DESCRIPTION OF THE TASK >> Please write out exactly the lines of the data below from the line holding "Where should I click to: Refresh" through the line holding "Click Air Canada logo beside flight 50", and leave out the rest.

*** PROVIDED INFORMATION Section Begins ***

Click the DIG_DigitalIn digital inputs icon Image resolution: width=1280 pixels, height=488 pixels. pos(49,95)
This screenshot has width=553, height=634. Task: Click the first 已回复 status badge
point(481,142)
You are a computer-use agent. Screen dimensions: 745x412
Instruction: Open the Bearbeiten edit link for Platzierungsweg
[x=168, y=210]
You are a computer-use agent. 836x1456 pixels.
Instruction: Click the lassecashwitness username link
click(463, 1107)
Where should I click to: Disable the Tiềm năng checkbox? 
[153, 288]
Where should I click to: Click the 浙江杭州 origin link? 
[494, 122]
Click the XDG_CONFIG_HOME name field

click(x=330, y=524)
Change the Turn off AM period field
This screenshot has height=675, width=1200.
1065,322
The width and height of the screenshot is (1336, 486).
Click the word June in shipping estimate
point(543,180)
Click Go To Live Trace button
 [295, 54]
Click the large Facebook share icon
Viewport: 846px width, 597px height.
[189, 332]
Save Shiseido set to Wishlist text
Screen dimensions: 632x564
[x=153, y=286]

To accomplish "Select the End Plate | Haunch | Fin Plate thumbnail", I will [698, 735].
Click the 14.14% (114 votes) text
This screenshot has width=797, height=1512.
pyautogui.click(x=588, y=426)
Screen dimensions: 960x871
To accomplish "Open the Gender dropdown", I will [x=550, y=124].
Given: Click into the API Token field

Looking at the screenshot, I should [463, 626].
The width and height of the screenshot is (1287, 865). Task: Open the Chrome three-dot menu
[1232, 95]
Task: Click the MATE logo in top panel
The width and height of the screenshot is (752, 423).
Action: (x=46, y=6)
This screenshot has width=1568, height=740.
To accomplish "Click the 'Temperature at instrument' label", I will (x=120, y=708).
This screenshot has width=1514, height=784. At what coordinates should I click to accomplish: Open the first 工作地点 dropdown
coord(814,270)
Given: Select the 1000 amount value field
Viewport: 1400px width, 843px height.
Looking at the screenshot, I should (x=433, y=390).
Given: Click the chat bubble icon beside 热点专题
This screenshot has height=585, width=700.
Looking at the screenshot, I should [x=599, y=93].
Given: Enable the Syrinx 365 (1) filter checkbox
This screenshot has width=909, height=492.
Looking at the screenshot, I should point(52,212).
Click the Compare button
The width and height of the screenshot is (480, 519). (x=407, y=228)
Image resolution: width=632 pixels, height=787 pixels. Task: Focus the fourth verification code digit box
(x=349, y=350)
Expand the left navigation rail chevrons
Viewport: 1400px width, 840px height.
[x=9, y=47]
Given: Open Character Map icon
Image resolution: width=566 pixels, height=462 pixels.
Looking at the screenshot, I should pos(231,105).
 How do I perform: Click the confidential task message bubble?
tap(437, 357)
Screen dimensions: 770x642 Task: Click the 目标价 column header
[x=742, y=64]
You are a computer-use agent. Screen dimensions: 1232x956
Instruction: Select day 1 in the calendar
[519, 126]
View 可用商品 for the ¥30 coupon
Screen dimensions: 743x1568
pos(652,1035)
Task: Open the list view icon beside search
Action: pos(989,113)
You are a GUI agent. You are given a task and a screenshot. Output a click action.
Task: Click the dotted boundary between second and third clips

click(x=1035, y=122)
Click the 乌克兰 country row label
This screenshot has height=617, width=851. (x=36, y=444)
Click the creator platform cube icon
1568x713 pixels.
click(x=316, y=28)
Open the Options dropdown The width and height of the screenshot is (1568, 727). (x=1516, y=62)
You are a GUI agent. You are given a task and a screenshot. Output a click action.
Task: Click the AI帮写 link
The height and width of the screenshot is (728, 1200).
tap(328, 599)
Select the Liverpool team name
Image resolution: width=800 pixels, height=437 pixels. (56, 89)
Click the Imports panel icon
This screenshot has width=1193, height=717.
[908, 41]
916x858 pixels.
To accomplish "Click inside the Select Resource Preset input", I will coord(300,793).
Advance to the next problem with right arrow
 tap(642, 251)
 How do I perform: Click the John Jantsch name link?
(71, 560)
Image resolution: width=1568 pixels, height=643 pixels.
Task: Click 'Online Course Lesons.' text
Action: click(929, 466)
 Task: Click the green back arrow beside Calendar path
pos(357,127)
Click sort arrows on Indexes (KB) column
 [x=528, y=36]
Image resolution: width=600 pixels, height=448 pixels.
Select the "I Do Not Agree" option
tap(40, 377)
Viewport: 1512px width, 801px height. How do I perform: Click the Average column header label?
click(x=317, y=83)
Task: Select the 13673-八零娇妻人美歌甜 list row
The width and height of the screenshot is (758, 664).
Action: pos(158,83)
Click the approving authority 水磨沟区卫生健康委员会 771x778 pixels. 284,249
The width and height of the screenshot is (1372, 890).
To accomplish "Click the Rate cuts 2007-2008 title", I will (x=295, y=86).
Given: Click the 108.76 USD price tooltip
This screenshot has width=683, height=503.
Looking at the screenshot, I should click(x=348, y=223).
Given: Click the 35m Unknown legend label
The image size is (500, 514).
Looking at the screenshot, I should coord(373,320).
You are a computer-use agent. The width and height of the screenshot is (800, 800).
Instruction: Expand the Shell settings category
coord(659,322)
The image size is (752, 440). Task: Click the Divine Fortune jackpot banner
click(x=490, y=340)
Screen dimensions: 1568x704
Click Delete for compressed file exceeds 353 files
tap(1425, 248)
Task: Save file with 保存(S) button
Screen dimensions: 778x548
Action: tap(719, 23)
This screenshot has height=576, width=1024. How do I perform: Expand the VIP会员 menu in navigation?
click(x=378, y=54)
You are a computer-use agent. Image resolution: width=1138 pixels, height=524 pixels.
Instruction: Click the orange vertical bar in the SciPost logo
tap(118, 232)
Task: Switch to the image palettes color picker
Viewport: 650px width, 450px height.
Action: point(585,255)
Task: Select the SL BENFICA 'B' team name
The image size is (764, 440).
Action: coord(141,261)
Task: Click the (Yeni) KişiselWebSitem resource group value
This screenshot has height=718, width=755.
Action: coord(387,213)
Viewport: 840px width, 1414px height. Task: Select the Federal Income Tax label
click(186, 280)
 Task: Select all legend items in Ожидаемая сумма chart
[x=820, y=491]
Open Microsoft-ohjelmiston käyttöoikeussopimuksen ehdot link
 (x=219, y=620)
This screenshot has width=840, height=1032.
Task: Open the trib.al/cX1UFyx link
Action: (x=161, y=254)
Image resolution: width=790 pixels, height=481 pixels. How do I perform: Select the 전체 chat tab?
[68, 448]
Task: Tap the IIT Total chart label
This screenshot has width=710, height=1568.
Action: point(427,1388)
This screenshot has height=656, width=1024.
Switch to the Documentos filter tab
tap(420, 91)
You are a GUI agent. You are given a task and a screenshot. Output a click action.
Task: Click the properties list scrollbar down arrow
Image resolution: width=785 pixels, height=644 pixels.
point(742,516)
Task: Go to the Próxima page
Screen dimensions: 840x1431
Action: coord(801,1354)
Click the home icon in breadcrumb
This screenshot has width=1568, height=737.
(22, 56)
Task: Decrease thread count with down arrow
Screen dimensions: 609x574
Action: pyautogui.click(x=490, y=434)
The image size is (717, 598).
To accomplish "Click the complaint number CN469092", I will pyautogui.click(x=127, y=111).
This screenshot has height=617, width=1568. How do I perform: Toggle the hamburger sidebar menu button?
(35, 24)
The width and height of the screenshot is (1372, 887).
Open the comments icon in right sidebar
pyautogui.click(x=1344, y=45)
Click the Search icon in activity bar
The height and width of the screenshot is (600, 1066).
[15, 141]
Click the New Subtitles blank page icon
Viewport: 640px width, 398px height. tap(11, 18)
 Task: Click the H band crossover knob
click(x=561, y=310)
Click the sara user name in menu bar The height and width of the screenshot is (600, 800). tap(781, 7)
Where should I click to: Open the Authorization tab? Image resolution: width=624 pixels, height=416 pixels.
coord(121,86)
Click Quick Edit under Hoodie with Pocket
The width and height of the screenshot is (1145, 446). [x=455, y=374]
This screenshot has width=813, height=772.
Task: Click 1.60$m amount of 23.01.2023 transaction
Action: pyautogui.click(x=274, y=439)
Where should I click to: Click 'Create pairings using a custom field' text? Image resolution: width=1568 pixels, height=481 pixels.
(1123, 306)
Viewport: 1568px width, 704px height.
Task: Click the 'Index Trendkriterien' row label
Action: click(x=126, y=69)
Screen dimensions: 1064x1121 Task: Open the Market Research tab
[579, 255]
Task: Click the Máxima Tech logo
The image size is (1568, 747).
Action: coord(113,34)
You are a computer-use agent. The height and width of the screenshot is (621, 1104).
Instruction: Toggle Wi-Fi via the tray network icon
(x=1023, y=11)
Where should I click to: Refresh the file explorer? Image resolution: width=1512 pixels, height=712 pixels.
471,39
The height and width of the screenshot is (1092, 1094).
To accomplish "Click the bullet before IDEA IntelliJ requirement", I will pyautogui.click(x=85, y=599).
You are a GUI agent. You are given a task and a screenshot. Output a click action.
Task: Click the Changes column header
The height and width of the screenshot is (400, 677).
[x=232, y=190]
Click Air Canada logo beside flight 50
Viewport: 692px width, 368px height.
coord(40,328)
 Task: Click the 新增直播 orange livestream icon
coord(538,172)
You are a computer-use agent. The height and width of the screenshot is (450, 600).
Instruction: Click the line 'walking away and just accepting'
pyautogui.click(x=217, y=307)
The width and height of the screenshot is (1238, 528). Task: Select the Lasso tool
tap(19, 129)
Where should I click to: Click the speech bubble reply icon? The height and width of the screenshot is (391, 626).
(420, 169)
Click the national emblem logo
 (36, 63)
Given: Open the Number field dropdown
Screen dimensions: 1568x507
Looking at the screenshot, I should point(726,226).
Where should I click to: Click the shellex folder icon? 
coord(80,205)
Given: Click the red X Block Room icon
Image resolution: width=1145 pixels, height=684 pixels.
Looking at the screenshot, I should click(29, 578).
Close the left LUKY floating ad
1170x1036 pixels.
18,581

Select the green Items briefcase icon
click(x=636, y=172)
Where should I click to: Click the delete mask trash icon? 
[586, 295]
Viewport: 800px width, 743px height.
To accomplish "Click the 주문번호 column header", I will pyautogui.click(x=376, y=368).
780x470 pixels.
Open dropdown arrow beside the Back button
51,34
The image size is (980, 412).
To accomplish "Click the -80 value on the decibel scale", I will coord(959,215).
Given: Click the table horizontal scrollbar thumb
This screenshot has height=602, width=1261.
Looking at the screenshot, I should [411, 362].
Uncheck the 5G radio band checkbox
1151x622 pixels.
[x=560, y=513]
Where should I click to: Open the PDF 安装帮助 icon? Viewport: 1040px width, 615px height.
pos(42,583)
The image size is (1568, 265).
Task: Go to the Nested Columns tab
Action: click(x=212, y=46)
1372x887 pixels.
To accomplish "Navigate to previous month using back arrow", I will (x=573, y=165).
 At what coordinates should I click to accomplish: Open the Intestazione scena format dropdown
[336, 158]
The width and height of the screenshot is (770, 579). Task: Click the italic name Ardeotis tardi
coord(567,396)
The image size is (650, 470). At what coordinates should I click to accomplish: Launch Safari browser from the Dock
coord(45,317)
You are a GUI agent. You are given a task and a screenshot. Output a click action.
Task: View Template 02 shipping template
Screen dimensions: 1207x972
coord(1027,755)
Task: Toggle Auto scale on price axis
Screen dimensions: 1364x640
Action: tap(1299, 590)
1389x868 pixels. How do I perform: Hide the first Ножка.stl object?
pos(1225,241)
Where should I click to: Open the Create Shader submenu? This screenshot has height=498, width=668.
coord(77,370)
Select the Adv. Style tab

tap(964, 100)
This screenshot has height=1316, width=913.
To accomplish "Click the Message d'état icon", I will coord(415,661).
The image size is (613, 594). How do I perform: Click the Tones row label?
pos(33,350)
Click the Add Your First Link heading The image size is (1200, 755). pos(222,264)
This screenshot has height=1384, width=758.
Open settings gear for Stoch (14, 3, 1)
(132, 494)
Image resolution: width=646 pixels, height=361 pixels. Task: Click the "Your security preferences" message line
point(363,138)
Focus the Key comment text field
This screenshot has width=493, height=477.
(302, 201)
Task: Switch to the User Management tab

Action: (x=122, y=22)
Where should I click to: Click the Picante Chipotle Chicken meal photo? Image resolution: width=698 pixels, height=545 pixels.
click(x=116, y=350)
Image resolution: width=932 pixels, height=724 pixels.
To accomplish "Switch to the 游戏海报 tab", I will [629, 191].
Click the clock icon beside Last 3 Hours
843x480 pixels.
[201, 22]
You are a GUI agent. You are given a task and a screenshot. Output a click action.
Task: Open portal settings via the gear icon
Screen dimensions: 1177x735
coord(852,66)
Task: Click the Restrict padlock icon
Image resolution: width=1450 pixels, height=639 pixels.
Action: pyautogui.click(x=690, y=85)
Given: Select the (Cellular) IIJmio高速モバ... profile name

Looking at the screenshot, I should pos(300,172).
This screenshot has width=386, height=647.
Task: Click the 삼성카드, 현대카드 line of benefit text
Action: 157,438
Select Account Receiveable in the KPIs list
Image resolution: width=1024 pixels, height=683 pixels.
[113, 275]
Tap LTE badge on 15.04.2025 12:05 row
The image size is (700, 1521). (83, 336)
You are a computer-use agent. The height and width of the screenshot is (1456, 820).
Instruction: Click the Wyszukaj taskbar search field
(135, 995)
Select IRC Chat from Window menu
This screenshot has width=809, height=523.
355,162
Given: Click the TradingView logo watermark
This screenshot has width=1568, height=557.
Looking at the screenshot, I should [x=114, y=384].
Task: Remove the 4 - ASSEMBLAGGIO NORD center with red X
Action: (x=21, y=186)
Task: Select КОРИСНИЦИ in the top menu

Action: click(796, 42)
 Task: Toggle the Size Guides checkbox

*** PROVIDED INFORMATION Section Ends ***

OUTPUT FOR THIS TASK >>
Where should I click to: Refresh the file explorer? Image resolution: width=1512 pixels, height=712 pixels.
471,39
The height and width of the screenshot is (1092, 1094).
To accomplish "Click the bullet before IDEA IntelliJ requirement", I will pyautogui.click(x=85, y=599).
You are a GUI agent. You are given a task and a screenshot. Output a click action.
Task: Click the Changes column header
The height and width of the screenshot is (400, 677).
[x=232, y=190]
Click Air Canada logo beside flight 50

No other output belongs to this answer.